Que pasa ? D'après un rapport de Reuters, les États-Unis songeraient à restreindre le rôle de l'Espagne au sein de l'Otan en réponse à son opposition à l'intervention américaine contre l'Iran. Lors d'un sommet des dirigeants de l'Union Européenne à Chypre, le Premier ministre espagnol, Pedro Sánchez, a tenté de rassurer les alliés, affirmant : « pas d’inquiétude ».
Il est à noter qu'aucun article du traité fondateur de l'Otan, signé en 1949, prévoit la suspension ou l'exclusion d'un État membre, ce qui soulève des questions sur les intentions américaines, notamment après des critiques véhémentes de Donald Trump depuis son retour à la Maison-Blanche.
Sánchez a exprimé la position de l'Espagne : « Nous sommes un partenaire fiable au sein de l'Otan et nous respectons nos engagements », tout en insistant sur le fait que les discussions doivent se baser sur des documents officiels. « Nous ne faisons pas de politique sur la base d'e-mails », a-t-il précisé, faisant référence aux rumeurs venant de Washington selon Reuters.

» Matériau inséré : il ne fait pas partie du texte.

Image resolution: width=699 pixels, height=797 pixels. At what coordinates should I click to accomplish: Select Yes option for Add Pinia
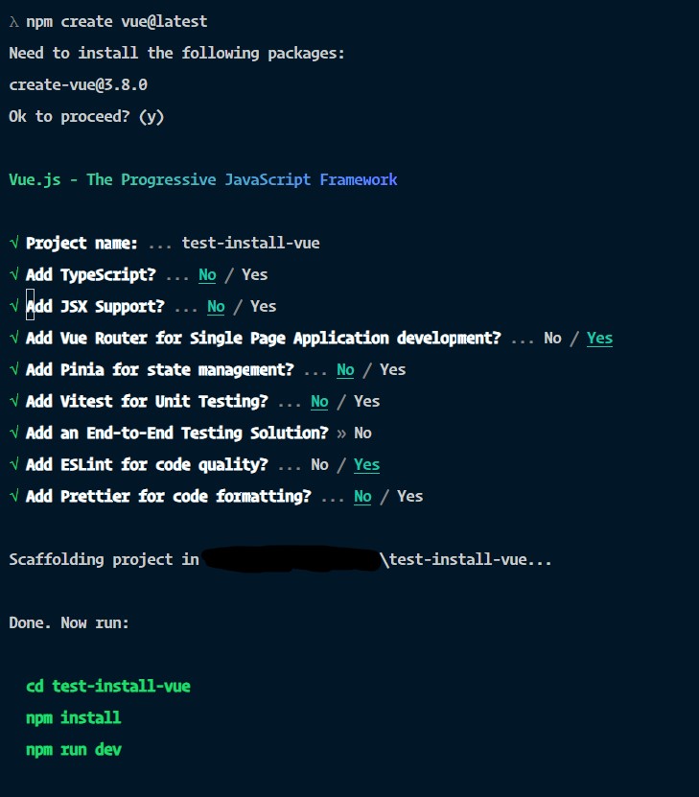click(393, 369)
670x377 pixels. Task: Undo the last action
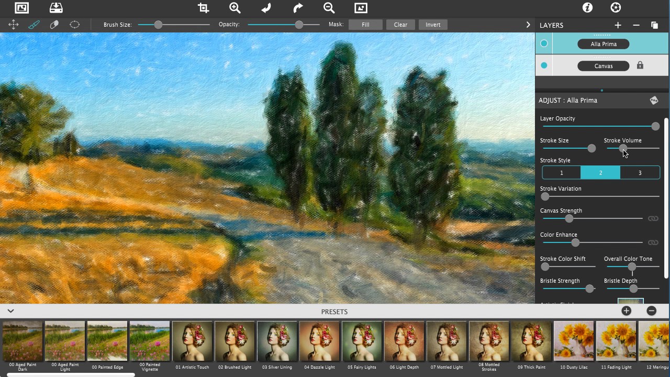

Il a également ajouté : « Notre position est claire : une coopération totale avec nos alliés, mais toujours dans le cadre de la légalité internationale. » Répondant à la crise, la cheffe du gouvernement italien, Giorgia Meloni, a appelé à une unité au sein de l'Otan, la considérant comme un atout essentiel.
Trump en désaccord
La position ferme de Pedro Sánchez contre la guerre menée par les États-Unis et Israël contre l'Iran a suscité l'irritation de Donald Trump. Ce dernier a reproché à Madrid d'avoir refusé l'utilisation de bases militaires en Andalousie pour des frappes aériennes, menaçant même de « rompre tout commerce » entre les deux nations.
En outre, Trump a critiqué l'Espagne pour ne pas atteindre l'objectif de dépenses sécuritaires fixé à 5 % du PIB, dont 3,5 % pour les militaires, conformément aux accords établis lors du dernier sommet de l'Otan à La Haye. De son côté, le gouvernement espagnol assure qu'il peut satisfaire aux exigences militaires de l'Otan avec un budget militaire limité à 2 % de son PIB. En outre, Sánchez demeure l'un des rares leaders occidentaux à avoir qualifié de « génocide » l'offensive israélienne contre Gaza après l'attaque du Hamas en octobre 2023.